** EXERCISES **
1. In the post about lucrative testing specializations, which three platforms are named as possible focuses for automating tests?
2. Turn the paragraph of the post about lucrative testing specializations that begins "Are you betting on automation testing" into a short bulleted list that keeps its main points.
3. Decide whether each statement agrees with the post about lucrative testing specializations, answering yes or no and quoting the deciding words: (a) The writer has already settled on a specialization. (b) Performance testing is paired with security testing as one option. (c) Readers are asked whether networking helped them get a position.

** PAGE EXTRACT **
Let's talk Money: The most lucrative Testing Specialization for your wallet?

Hey fellow testing enthusiasts!

Let’s dive right into the heart of the matter: money talk! I believe we all love what we do in the testing world, but it’s natural to wonder which specialization can lead us to financial prosperity. So, I’d love to hear your thoughts on the most financially lucrative specialization in the testing realm.

Are you betting on automation testing as the moneymaker? Maybe specializing in automating tests for Android, iOS, or the web can prove to be more lucrative? Or perhaps performance testing coupled with security testing? I’d love to hear your individual perspectives on this, since I’m a bit torn on deciding which alley to go down to.

Moreover, let’s discuss how to land those dream jobs in these specialized areas:

  1. Where to search for jobs?: So far what has been your go-to platform for look up the best propositions on the market?
  2. Networking: Have you used networking to land a sought-after position? How so?

** COLLECTED MATERIAL **
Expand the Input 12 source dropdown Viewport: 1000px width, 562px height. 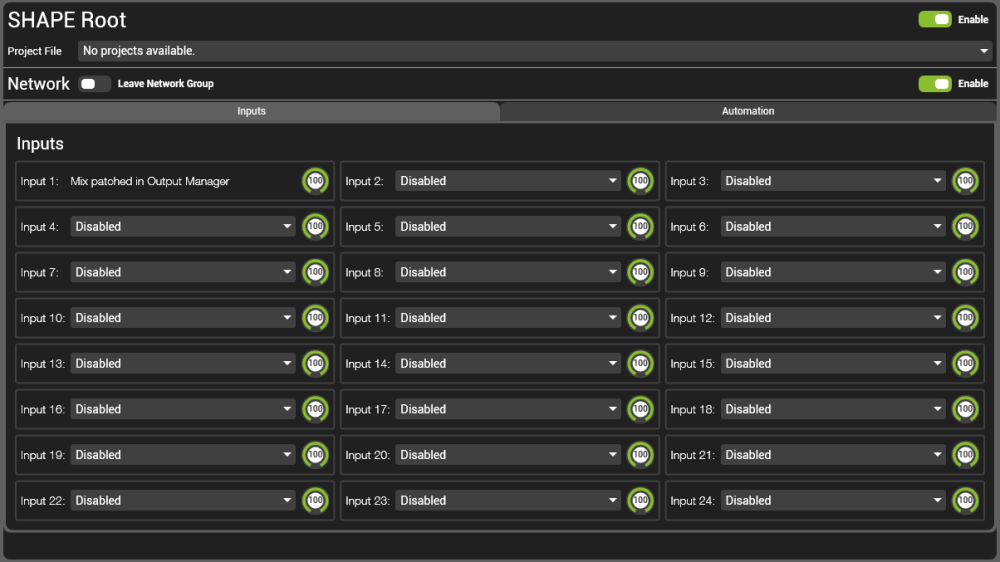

** THE REPLIES **
1. Android, iOS, and the web.

2.
- Possible moneymaker: automation testing
- Possibly more lucrative: automating tests for Android, iOS, or the web
- Another option: performance testing combined with security testing
- The writer asks for individual views, being unsure which path to choose

3.
(a) No: "I’m a bit torn on deciding which alley to go down to."
(b) Yes: "perhaps performance testing coupled with security testing"
(c) Yes: "Have you used networking to land a sought-after position?"